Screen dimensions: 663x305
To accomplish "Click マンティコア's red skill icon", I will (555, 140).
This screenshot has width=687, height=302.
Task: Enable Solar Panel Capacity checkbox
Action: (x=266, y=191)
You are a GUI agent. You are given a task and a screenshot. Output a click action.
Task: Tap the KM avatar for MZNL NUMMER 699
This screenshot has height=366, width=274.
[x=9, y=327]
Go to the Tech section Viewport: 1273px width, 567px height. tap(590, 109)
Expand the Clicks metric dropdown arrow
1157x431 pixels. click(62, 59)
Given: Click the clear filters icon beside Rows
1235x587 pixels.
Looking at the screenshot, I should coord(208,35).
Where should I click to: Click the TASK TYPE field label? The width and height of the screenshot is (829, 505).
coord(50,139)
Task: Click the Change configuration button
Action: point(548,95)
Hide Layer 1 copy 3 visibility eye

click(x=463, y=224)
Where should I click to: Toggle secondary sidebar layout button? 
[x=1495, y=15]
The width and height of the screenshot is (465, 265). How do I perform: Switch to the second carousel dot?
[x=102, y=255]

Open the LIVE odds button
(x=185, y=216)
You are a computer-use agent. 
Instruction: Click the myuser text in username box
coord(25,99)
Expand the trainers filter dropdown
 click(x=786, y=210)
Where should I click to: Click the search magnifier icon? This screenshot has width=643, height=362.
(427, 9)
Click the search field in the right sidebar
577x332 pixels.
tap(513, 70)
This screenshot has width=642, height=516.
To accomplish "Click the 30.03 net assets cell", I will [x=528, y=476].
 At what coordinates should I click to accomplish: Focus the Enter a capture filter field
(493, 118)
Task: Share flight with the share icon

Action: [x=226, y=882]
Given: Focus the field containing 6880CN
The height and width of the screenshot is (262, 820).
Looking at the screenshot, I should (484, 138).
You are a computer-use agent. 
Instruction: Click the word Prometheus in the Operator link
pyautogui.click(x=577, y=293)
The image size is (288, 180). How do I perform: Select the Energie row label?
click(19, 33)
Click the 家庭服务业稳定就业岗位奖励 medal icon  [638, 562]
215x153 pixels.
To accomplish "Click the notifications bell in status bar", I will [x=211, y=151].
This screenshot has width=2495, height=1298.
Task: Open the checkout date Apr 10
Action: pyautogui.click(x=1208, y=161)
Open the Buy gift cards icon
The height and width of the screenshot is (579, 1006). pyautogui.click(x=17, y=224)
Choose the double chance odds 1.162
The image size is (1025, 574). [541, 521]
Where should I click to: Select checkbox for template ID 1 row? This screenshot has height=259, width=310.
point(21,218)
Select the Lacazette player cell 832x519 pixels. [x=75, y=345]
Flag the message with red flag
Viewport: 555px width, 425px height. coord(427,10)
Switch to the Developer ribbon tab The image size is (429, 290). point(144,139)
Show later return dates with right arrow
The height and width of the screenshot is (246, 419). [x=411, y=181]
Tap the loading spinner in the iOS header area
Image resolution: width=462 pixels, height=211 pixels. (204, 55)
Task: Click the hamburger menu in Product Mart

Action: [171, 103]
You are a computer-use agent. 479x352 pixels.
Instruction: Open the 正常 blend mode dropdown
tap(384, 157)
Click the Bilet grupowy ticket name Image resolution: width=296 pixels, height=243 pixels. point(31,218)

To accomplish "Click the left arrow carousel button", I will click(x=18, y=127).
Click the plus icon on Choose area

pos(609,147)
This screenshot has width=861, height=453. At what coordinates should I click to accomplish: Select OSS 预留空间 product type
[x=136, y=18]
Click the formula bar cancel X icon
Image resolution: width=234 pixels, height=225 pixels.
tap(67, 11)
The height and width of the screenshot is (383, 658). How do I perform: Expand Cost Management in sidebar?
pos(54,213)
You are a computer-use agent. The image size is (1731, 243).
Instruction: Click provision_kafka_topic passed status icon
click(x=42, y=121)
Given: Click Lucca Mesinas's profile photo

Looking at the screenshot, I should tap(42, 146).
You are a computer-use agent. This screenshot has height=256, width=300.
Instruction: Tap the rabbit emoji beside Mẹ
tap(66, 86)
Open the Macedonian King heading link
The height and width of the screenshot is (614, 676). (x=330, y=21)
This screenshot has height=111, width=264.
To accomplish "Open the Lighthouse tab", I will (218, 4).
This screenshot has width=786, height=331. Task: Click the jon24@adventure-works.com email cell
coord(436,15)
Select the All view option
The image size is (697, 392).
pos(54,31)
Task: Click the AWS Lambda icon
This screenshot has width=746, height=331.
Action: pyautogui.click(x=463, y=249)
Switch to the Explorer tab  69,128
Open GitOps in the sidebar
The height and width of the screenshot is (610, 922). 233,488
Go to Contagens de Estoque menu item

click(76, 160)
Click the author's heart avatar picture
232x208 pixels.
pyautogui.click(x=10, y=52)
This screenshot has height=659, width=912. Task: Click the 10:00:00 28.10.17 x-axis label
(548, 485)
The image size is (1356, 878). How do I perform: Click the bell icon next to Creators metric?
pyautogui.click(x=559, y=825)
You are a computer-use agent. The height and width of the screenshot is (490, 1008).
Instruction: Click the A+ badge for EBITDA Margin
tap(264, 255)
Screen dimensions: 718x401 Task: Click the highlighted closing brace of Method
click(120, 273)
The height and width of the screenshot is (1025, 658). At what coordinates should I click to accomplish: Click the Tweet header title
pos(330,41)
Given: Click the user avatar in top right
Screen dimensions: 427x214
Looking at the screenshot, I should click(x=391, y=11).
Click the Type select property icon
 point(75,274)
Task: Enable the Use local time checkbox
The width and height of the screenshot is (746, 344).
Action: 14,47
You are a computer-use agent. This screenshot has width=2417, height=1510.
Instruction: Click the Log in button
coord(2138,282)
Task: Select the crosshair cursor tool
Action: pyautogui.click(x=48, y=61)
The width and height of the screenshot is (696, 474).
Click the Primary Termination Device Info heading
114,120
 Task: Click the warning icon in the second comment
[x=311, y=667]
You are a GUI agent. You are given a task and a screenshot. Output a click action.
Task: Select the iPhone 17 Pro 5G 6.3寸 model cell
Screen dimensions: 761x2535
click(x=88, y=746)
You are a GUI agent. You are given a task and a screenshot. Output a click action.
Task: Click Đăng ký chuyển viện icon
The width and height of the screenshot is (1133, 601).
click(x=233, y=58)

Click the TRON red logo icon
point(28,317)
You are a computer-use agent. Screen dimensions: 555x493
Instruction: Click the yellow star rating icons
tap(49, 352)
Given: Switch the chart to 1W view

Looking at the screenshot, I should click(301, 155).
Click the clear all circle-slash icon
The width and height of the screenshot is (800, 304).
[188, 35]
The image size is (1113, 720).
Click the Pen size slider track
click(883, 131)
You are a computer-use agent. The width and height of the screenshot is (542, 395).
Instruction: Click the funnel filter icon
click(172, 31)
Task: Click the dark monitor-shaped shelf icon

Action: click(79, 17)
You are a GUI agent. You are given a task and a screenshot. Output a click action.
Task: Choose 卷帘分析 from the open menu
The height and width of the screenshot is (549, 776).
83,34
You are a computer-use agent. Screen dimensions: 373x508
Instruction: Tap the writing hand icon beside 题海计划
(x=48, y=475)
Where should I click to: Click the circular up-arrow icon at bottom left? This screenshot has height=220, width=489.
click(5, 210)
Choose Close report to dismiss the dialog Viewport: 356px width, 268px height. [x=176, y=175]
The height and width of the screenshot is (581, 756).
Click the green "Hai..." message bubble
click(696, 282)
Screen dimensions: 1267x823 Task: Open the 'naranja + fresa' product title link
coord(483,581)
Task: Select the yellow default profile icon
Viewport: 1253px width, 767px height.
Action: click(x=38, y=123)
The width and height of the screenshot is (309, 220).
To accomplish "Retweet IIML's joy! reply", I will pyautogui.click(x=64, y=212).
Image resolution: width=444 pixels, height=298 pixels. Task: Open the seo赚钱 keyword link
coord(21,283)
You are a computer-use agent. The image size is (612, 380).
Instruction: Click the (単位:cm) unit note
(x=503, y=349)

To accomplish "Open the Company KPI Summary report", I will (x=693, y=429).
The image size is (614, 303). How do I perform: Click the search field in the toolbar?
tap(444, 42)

###

If a line in the listing includes the word "computer", it counts; report the number of such lines and nothing else.

Task solution =>
11